*GIVEN TASK*: Reproduce the passage of the Alpaca kerosene stove thread between "Does anybody here" and "I prefer propane.", inclusive.

--- start DOCUMENT EXCERPT ---

# Alpaca Kerosene Cook Stove 8500 BTU



## Win07_351 (Dec 7, 2008)

Does anybody here have one of these, and if so, how do you like it? I'm thinking about getting one for emergency use and usually keep plenty of kerosene on hand.

https://www.usaemergencysupply.com/emergency_supplies/alpaca_kerosene_cook_stove_8500_btu.htm


----------



## Bearfootfarm (Jul 13, 2006)

It's a nice looking stove, but I prefer propane. 
Its cheaper, safer, and stores forever


----------



## AngieM2 (May 10, 2002)

I like the looks of that heater/stove.

Around me folks have a kero heater to suppliment the electric furnace in the mobile homes. This looks to server more purposes - like cooking, since we have electric stoves, microwaves, etc.

Angie


----------



## fratermus (May 11, 2009)

The only knock I've heard against the Alpaca is the wicks are $$$ and relatively easy to foul. Some of the other kero stoves use plain mop-head strands and so may be easier to store wicks for.


----------



## Vette Eaterr (Nov 26, 2003)

I've got something similar, make sure you take some time and play with it and learn how to use it, it does take some tinkering to use it effectively. It works kind of like a kerosene heat stove. I've experimented with burning diesel through it and it smells some but does work. Whats nice with these stoves is you can burn different fuels with the same stove (diesel based type fuels). Wicks are cheap, and you'll probably never go through ten in your life time if you use it right, but plan on wasting at least 1 wick messing around. Good place to get wicks is http://www.endtimesreport.com/Kerosene_wicks.html


----------



## Win07_351 (Dec 7, 2008)

Vette Eaterr said:


> I've got something similar, make sure you take some time and play with it and learn how to use it, it does take some tinkering to use it effectively. It works kind of like a kerosene heat stove. I've experimented with burning diesel through it and it smells some but does work. Whats nice with these stoves is you can burn different fuels with the same stove (diesel based type fuels). Wicks are cheap, and you'll probably never go through ten in your life time if you use it right, but plan on wasting at least 1 wick messing around. Good place to get wicks is http://www.endtimesreport.com/Kerosene_wicks.html


Thanks for the info and link. I've actually been buying wicks for my kero heaters from him for years and I'd recommend him highly.


----------



## Win07_351 (Dec 7, 2008)

AngieM2 said:


> I like the looks of that heater/stove.
> 
> Around me folks have a kero heater to suppliment the electric furnace in the mobile homes. This looks to server more purposes - like cooking, since we have electric stoves, microwaves, etc.
> 
> Angie


Actually, you can heat up food on top of a kerosene heater, I've done it before (soups, water, stews etc). I'm not sure if it will actually cook though because the top is high up off the wick.


----------



## fratermus (May 11, 2009)

Vette Eaterr said:


> Whats nice with these stoves is you can burn different fuels with the same stove (diesel based type fuels). Wicks are cheap, and you'll probably never go through ten in your life time if you use it right,


_Many_ wicks are cheap and so can be fouled with diesel with no great harm to one's pocketbook.

_Alpaca wicks_ run $9-10 online (the URL you posted leads readers offsite for Alpaca wicks where they are listed for $10.95) each so diesel experimentation with Alpaca is not quite as free of costly repercussion.


----------

--- end DOCUMENT EXCERPT ---
--- start LISTED RECORDS ---

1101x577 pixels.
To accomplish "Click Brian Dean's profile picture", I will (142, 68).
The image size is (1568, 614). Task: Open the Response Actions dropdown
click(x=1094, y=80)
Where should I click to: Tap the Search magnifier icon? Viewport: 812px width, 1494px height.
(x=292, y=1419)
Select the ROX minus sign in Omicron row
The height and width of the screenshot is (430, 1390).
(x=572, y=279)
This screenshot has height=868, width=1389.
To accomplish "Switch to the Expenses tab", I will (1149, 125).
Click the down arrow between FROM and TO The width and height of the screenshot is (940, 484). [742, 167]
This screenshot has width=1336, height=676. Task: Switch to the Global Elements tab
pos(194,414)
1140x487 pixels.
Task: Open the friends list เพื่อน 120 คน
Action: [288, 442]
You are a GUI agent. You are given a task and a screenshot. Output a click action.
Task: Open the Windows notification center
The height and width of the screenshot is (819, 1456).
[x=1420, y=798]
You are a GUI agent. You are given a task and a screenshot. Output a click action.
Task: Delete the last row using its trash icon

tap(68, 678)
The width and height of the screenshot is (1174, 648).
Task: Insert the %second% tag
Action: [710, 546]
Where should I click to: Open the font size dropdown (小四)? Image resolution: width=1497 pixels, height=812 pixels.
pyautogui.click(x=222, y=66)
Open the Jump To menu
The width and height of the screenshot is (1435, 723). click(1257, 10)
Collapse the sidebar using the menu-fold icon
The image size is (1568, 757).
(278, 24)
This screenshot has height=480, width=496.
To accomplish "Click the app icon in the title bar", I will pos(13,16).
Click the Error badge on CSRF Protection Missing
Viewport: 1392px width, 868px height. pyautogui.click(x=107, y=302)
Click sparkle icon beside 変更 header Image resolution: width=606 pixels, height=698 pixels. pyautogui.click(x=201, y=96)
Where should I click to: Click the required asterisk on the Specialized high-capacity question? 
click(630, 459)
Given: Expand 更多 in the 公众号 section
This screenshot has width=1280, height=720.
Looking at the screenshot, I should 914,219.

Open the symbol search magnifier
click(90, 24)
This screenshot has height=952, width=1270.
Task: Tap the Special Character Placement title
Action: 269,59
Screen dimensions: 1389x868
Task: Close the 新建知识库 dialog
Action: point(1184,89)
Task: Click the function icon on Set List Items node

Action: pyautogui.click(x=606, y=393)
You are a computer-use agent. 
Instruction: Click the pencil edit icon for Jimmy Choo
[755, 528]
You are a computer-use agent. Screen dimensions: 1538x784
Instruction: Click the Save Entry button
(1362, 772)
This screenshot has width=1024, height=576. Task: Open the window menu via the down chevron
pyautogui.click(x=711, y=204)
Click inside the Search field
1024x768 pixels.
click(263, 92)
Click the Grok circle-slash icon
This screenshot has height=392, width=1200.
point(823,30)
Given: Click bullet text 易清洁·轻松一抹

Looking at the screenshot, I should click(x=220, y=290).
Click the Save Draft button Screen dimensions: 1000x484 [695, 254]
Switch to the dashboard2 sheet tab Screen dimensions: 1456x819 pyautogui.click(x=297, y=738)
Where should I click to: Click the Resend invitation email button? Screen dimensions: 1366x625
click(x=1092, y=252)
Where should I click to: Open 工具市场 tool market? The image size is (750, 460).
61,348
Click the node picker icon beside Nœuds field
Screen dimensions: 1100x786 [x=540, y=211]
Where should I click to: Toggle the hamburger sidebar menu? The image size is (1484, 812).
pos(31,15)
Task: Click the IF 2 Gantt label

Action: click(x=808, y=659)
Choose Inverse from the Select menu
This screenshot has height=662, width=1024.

--- end LISTED RECORDS ---

*EXERCISE RESPONSE*:
Does anybody here have one of these, and if so, how do you like it? I'm thinking about getting one for emergency use and usually keep plenty of kerosene on hand.

https://www.usaemergencysupply.com/emergency_supplies/alpaca_kerosene_cook_stove_8500_btu.htm


----------



## Bearfootfarm (Jul 13, 2006)

It's a nice looking stove, but I prefer propane.